And when a clear mistake appears on the face of a will, or may be made out from the terms used by the testator-such words being construed so as to give effect to his intentionequity will rectify the mistake.

ACTUAL FRAUD.

An actual fraud is defined as "something said, done, or omitted with the intention of committing what must have been known to be a positive fraud."

Actual frauds may arise through some peculiar relationship between the parties injured and another party, or without reference to any such relationship.

Instances of the first kind occur in the case of bargains or contracts made with persons of unsound mind, of weak intellect, or in such a state of drunkenness as to have temporarily lost their reasoning powers; or where advantage is taken of the extreme necessity of the party. In these cases the free and full consent of one of the parties is wanting, and therefore equity will, as a general rule, set aside the contract or other act; but in some of these instances no relief will be granted unless the attendant circumstances show that some fraudulent advantage was taken.

As to actual frauds of the second class, misrepresentation is a common instance; it is a ground for relief in equity, and that whether the party who made the statement knew it to be false or not—if it was his duty to know the truth.

For instance, if a man is induced to contract for the purchase of an estate, or to agree to give an unreasonable price for it through a material misrepresentation made by the vendor, a court of equity will not compel him to carry out his contract; and, where the misrepresentation is of a gross nature, the court may set aside the contract altogether.

But the misrepresentation must be of some material fact, and must not be a mere matter of opinion or puffing statement, of the reliability of which either the purchaser or his agent could judge upon an ordinary inspection of the property.

A contract may also be set aside on the ground of the nondisclosure of some material fact; but the contracts affected by such non-disclosure are of a class in which the strictest good faith is required, such as contracts of insurance-of whatever kind, and also contracts for the sale of land; in the latter case, if a vendor should sell an estate to which he knows he has no title, the suppression of this fact would render the contract liable to be set aside.

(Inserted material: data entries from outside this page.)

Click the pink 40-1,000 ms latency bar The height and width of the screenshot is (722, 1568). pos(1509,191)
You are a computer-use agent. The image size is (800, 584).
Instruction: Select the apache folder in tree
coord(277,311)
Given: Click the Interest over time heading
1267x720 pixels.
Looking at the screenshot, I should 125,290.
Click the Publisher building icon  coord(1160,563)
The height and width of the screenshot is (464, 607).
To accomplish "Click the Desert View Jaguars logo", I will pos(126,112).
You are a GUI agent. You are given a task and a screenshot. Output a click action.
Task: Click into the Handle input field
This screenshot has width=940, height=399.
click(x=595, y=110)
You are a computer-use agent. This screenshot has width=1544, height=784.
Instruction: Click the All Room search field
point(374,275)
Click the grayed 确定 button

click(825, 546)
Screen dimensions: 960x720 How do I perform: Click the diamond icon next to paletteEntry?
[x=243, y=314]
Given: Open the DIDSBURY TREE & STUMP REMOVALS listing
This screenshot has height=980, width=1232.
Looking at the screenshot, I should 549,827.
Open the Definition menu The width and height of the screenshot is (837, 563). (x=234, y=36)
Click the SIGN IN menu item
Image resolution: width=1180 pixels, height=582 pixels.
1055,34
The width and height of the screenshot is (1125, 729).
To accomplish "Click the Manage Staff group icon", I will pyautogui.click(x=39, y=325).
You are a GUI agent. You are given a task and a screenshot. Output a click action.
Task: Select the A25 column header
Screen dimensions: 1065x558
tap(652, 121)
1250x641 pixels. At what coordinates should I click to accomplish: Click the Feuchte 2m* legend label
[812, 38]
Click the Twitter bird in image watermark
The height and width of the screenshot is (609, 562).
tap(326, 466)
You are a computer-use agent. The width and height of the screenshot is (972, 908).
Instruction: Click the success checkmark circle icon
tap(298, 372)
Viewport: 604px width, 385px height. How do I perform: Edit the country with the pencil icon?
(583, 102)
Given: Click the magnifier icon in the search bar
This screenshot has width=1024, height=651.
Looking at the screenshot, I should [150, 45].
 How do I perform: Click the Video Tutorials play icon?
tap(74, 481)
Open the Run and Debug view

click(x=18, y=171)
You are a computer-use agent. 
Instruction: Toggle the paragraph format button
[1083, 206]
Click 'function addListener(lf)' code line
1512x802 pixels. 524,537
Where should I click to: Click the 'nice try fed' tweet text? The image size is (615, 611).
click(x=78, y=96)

INADEQUACY OF PRICE GENERALLY IMMATERIAL.

Equity will not, as a rule, interfere on the ground of inade-quacy of price alone, especially where the sale is made by public auction; for the vendor may be willing to sell for whatever the land or other property will fetch, while the purchaser may be unwilling to deal unless he can get a bargain.

But where the price is so disproportionate to the real value as to amount to conclusive evidence of fraud, or where the party is pressed to sell, and in like cases, the contract will be set aside in equity. For instance, if an ignorant man were persuaded to sell a valuable diamond to a dealer for considerably less than its fair market value, he might come into equity for relief.

CONSTRUCTIVE FRAUD.

The following are instances of what are, in equity, termed "construcive frauds," and are therefore either void or at least liable to be set aside.

Contracts to pay money on procuration of a marriagecalled "marriage brocage"; or to pay money to a parent or guardian in order to obtain his consent to the marriage of his child or ward; contracts in general restraint of marriage; and those in unreasonable restraint of trade, or for buying, selling, or procuring public offices, are void both at law and in equity.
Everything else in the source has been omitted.